Aku menatap ibuku yang ada di kursi lalu menatap wanita asing itu, lalu menatap ibu lagi, lalu menatap wanita itu sekali lagi. Aku heran, wanita asing itu mirip ibuku.
Aku dan wanita asing itu tak pernah bertemu lagi sampai dia mati, tapi wajah wanita asing itu abadi di dalam ingatanku, sebab dia benar-benar mirip dengan ibu, dan tahi lalat kecil itu entah mengapa terpaku sebagai kenangan dalam ingatanku. Aku juga tak bisa lupa bahwa mata wanita asing itu berair ketika aku meninggalkannya bersama ibu di ruang tengah.
Saat melintasi teras, aku menemukan seorang pria sedang duduk di bangku dekat jendela. Layaknya anak kecil melihat orang asing di rumahnya, aku berhenti untuk mengamati pria itu. Rasa penasaranku semakin menjadi setelah melihat ada tato di lengan pria itu.
Pria itu membalas tatapanku tapi ia tak menunjukkan ekspresi sama sekali.
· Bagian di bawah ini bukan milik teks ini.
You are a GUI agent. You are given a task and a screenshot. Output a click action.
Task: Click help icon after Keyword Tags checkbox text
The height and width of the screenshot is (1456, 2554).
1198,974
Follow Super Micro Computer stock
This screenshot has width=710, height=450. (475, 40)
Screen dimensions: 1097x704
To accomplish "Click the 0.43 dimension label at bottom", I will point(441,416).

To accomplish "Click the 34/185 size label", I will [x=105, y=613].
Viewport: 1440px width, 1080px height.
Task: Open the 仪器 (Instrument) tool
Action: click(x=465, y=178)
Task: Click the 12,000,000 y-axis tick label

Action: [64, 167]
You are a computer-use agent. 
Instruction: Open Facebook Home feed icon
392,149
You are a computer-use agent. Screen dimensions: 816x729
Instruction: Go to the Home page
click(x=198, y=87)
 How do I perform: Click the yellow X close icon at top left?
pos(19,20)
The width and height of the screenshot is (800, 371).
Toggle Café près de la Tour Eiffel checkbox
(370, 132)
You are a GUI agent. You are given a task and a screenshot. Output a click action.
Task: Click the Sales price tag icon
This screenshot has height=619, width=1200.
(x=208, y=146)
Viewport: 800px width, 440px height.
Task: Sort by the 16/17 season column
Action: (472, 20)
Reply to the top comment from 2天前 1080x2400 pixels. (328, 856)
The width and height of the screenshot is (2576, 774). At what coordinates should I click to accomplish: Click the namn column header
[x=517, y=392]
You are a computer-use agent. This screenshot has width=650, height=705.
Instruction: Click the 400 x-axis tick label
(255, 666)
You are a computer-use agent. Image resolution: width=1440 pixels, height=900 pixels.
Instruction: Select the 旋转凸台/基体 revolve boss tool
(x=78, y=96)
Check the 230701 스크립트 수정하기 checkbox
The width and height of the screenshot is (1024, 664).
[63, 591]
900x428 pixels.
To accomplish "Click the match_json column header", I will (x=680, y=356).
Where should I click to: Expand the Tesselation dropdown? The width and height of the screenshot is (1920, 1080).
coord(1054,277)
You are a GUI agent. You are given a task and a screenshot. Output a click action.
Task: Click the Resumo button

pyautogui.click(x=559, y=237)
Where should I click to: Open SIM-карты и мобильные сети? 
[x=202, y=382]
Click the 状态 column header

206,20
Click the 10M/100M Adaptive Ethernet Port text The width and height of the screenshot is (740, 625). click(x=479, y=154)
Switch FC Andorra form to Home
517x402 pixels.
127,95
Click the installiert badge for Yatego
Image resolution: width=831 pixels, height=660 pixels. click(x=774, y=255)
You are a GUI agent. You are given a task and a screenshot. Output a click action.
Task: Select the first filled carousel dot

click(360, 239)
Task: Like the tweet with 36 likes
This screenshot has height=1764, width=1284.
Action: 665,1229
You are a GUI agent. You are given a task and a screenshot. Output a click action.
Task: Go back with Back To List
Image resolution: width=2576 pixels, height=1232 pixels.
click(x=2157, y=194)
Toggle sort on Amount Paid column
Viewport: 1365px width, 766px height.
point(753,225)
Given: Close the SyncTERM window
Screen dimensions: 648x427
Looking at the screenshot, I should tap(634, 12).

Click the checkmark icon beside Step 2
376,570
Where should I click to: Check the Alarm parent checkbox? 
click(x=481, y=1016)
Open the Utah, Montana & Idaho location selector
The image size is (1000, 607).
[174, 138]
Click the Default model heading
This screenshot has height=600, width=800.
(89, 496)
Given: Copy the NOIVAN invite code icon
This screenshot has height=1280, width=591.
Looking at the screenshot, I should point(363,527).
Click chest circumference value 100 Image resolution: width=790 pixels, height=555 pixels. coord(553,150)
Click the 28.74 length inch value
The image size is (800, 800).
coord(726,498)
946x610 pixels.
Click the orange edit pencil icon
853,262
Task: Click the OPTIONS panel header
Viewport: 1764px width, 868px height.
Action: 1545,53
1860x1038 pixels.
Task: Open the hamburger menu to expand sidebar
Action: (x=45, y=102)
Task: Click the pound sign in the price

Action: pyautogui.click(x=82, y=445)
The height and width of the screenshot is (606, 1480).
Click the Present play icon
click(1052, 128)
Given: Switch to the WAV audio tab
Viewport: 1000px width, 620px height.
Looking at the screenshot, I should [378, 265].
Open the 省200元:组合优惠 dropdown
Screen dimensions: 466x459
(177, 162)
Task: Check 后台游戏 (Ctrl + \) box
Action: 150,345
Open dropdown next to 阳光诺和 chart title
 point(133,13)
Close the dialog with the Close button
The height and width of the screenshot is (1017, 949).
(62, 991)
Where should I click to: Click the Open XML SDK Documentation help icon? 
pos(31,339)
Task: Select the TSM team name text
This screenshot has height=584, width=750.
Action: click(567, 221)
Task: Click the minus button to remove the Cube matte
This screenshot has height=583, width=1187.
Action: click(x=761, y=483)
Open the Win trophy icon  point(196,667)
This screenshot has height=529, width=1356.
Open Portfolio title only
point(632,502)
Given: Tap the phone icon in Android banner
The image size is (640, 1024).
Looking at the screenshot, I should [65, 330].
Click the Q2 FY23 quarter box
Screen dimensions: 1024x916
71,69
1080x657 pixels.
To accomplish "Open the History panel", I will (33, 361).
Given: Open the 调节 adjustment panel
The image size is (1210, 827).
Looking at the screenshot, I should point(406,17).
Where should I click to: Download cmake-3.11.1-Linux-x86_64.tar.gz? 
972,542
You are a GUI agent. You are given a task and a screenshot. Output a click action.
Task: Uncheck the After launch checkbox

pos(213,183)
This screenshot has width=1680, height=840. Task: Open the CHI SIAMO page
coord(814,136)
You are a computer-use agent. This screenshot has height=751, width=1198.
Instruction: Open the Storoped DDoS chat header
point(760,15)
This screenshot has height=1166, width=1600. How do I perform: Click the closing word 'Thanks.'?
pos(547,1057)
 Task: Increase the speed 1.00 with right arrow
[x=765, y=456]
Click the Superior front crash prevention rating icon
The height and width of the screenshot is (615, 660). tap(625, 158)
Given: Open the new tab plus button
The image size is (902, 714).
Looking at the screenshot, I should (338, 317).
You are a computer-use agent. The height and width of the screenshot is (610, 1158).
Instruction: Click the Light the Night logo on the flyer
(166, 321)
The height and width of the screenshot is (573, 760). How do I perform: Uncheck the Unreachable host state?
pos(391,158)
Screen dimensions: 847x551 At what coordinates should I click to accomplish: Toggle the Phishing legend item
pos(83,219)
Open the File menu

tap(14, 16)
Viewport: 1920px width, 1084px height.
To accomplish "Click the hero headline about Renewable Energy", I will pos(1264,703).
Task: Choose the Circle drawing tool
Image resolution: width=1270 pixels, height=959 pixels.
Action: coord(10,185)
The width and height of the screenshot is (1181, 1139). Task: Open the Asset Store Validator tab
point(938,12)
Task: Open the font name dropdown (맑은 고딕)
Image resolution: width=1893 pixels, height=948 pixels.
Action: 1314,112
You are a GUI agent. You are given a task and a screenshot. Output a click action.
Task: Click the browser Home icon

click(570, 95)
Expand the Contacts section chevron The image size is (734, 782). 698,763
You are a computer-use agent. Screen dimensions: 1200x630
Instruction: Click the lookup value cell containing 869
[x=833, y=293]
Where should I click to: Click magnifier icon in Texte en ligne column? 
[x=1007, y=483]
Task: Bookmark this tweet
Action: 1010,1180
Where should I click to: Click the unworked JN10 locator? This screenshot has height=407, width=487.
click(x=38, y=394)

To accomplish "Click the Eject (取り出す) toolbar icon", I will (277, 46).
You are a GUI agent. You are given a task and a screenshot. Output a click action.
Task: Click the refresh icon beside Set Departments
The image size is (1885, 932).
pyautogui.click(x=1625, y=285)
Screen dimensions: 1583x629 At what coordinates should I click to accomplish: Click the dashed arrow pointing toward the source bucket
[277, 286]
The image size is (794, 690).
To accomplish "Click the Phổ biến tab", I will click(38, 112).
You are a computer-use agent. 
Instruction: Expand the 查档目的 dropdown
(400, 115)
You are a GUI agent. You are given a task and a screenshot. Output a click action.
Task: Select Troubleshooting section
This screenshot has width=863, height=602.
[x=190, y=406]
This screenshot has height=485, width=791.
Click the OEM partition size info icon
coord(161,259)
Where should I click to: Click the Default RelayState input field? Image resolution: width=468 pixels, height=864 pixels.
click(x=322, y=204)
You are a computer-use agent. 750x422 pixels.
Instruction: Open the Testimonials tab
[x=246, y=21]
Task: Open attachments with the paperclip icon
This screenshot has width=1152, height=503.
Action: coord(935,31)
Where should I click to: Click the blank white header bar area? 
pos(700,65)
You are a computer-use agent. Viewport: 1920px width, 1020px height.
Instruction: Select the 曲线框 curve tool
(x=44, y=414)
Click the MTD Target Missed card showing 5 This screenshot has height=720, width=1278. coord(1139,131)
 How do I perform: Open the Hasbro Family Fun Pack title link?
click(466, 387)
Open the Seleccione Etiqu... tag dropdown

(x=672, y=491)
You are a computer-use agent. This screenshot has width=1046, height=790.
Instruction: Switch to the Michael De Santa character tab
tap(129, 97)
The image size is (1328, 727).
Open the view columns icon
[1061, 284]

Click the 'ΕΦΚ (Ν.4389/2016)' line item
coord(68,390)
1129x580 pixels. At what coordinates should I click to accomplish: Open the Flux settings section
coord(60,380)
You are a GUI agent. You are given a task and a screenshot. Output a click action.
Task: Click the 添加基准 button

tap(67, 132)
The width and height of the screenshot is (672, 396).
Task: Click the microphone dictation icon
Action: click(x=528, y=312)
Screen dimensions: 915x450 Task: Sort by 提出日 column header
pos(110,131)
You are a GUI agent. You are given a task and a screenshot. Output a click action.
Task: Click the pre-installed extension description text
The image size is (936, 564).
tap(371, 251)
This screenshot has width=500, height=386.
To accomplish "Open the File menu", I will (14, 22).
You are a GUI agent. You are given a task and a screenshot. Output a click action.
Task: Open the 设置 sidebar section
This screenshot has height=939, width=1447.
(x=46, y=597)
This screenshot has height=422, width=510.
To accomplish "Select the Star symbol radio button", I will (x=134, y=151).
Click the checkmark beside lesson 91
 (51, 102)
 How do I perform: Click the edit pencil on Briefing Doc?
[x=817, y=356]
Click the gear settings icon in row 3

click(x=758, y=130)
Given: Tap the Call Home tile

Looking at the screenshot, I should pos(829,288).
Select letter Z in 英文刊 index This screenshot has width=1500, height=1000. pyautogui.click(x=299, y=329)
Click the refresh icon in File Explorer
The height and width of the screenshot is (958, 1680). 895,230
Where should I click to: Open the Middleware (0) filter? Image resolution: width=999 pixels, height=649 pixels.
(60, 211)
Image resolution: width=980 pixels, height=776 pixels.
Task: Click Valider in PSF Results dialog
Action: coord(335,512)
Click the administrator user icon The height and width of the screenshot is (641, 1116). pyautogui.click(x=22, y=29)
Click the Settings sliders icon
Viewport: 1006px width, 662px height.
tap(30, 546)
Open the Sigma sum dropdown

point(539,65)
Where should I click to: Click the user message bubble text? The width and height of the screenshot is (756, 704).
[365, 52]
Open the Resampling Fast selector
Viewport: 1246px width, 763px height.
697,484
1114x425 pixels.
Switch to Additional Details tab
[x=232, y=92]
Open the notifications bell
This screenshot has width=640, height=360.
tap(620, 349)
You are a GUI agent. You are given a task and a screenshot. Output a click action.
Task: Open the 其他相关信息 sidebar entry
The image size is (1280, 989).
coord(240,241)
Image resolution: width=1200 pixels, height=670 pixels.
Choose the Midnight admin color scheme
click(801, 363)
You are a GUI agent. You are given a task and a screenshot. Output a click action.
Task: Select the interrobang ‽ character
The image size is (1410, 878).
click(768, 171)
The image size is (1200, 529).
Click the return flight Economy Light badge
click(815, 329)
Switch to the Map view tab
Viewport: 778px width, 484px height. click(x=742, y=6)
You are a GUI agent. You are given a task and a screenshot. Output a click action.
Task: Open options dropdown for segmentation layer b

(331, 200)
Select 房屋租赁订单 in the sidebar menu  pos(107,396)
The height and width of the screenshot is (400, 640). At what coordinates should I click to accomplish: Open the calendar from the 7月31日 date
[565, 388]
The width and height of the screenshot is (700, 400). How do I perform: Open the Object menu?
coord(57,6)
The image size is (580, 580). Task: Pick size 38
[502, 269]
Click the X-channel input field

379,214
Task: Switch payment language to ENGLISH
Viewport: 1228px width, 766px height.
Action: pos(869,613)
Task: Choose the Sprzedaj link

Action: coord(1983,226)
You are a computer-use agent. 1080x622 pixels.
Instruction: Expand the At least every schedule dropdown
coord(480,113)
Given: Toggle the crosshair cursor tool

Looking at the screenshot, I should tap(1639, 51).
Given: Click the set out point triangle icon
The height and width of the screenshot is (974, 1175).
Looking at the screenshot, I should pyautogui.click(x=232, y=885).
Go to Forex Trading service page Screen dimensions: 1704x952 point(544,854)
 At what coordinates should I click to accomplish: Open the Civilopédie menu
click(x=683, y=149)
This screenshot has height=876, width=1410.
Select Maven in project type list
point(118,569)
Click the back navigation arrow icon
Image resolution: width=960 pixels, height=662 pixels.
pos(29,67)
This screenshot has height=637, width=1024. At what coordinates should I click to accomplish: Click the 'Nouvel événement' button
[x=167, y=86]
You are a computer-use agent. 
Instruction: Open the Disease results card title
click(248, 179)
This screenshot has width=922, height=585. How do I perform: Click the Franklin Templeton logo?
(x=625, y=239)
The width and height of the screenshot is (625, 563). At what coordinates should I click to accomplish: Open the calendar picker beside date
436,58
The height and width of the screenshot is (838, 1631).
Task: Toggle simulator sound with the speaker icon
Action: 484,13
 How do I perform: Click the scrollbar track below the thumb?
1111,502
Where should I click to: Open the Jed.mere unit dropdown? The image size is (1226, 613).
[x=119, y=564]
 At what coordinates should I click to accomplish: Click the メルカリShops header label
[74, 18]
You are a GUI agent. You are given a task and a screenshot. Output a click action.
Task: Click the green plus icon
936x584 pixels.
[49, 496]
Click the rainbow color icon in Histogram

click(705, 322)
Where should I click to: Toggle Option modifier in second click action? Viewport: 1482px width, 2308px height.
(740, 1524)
Aku berdiri, pria itu duduk di kursi; kami saling tatap dalam diam. Dalam ingatanku, wajah pria itu dipenuhi kumis dan janggut tipis; kulitnya coklat kehitaman, hidungnya besar, dan rahangnya besar. Pria itu mengenakan celana loreng aparat pendek dan kaus abu-abu tanpa lengan. Saat menatapku, rahang pria itu membatu, tatapannya tajam dan sinis, kelihatannya ia sedang marah. Tato laba-laba yang memenuhi lengan kirinya membuat ia terlihat semakin menyeramkan. Aku membenci tato sejak saat itu.
Tanpa kusadari, wanita asing yang mirip ibu sudah berdiri di sampingku lagi dan memegang pundakku, dia sengaja menyusulku ke teras, meninggalkan ibuku di ruang tengah. “Yatno, salam!” perintah wanita asing itu.
Awalnya aku takut, tapi akhirnya aku melangkah maju perlahan-lahan.